Leaving out the pictures, return each line of the entries from the first through the line with "Image resolution: width=1200", and only those lines.

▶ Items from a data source
- Opening Delimiter -

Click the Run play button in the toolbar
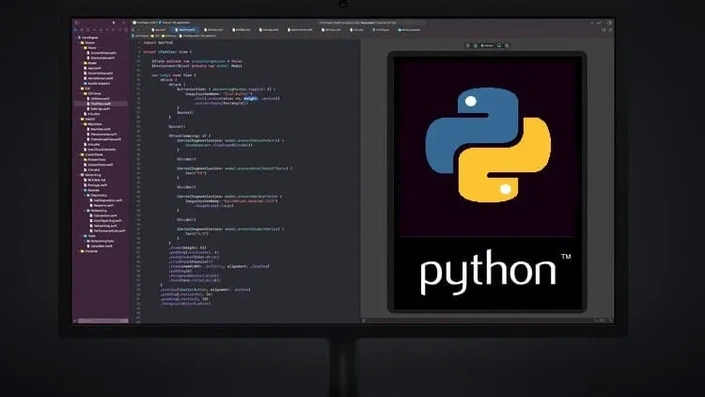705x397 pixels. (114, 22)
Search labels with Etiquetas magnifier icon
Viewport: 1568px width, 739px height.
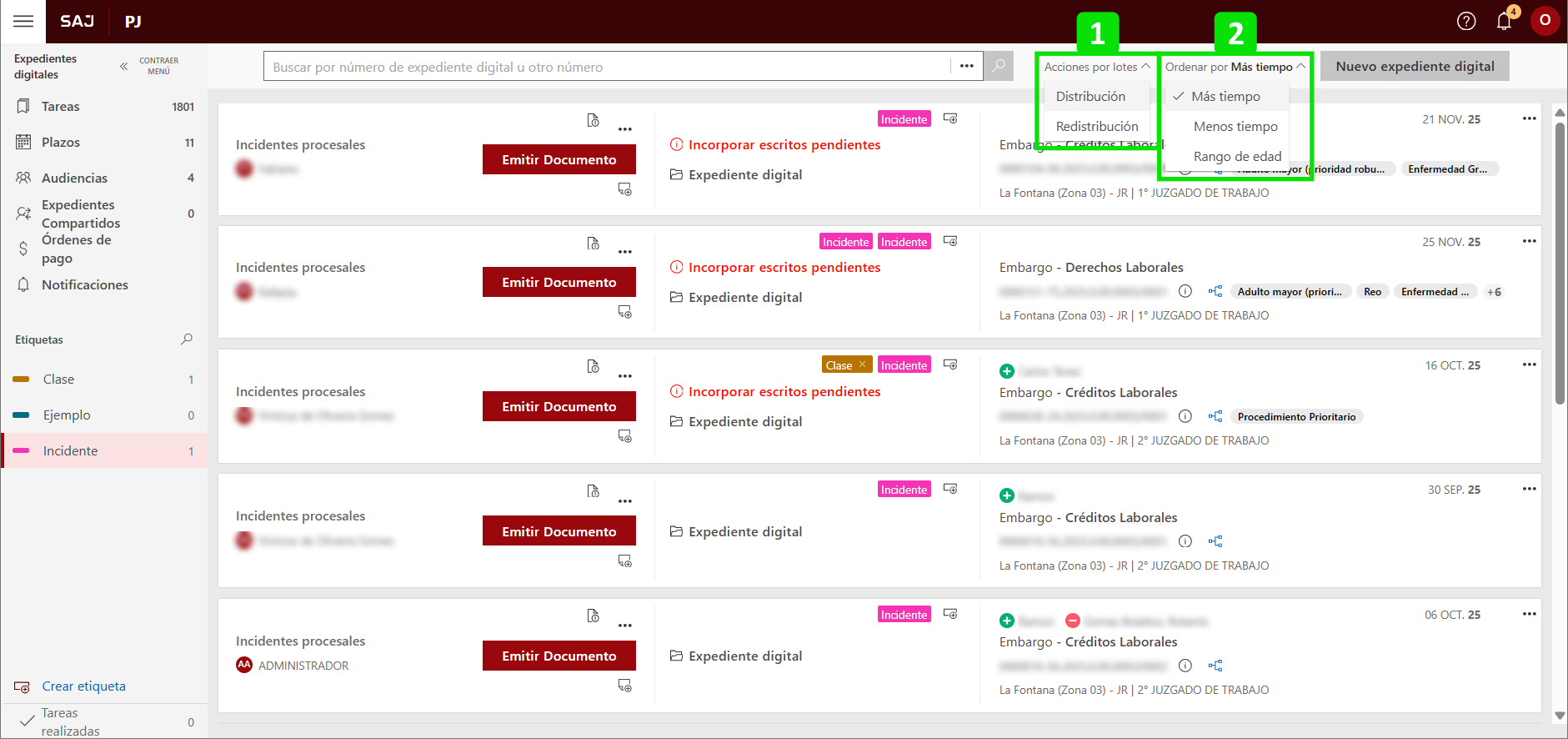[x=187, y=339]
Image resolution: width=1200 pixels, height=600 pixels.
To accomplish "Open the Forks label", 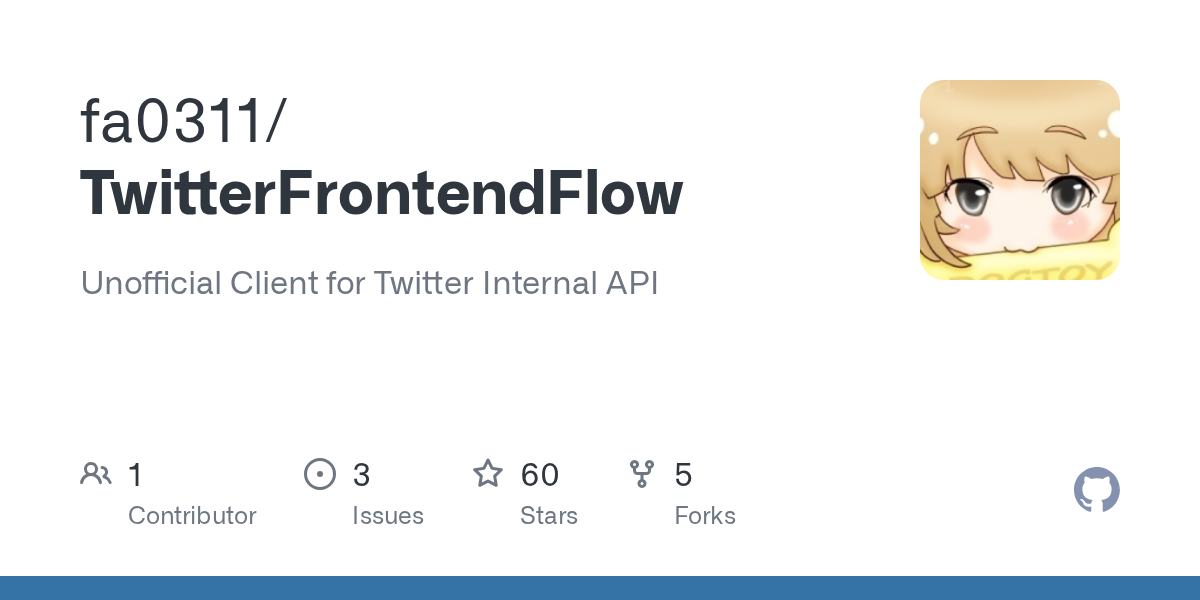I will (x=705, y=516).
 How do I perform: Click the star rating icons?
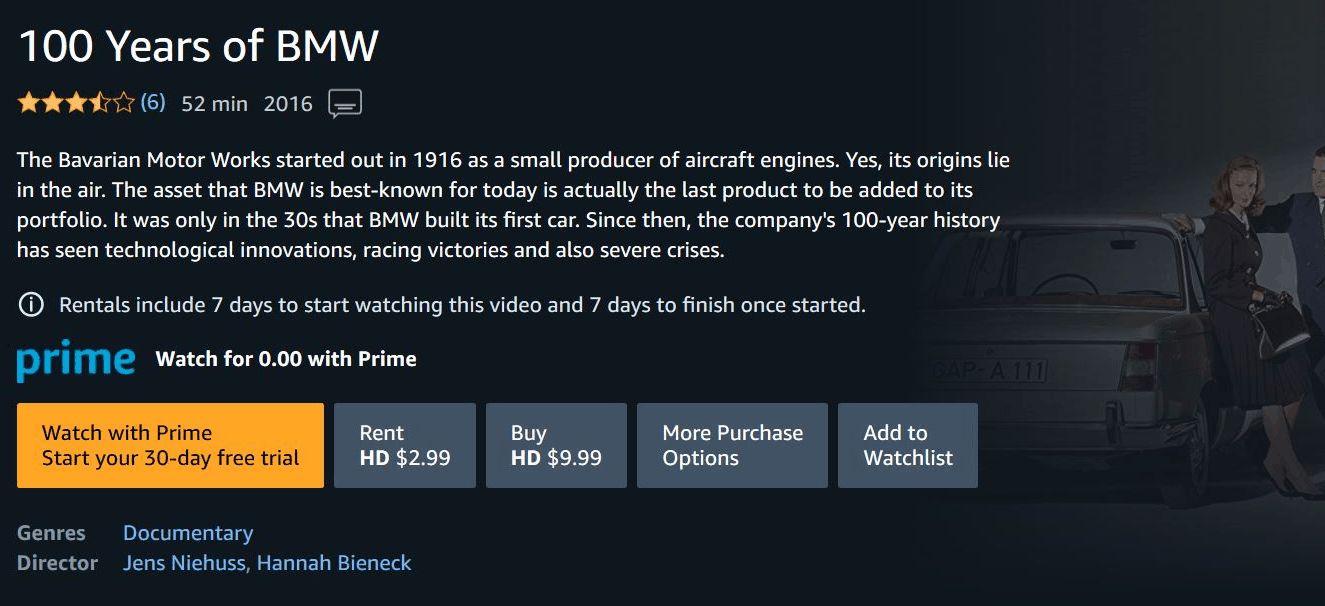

- Closing Delimiter -

▶ Solution to the exercise
Click the Run play button in the toolbar
705x397 pixels. (114, 22)
Search labels with Etiquetas magnifier icon
Viewport: 1568px width, 739px height.
[x=187, y=339]
Image resolution: width=1200 pixels, height=600 pixels.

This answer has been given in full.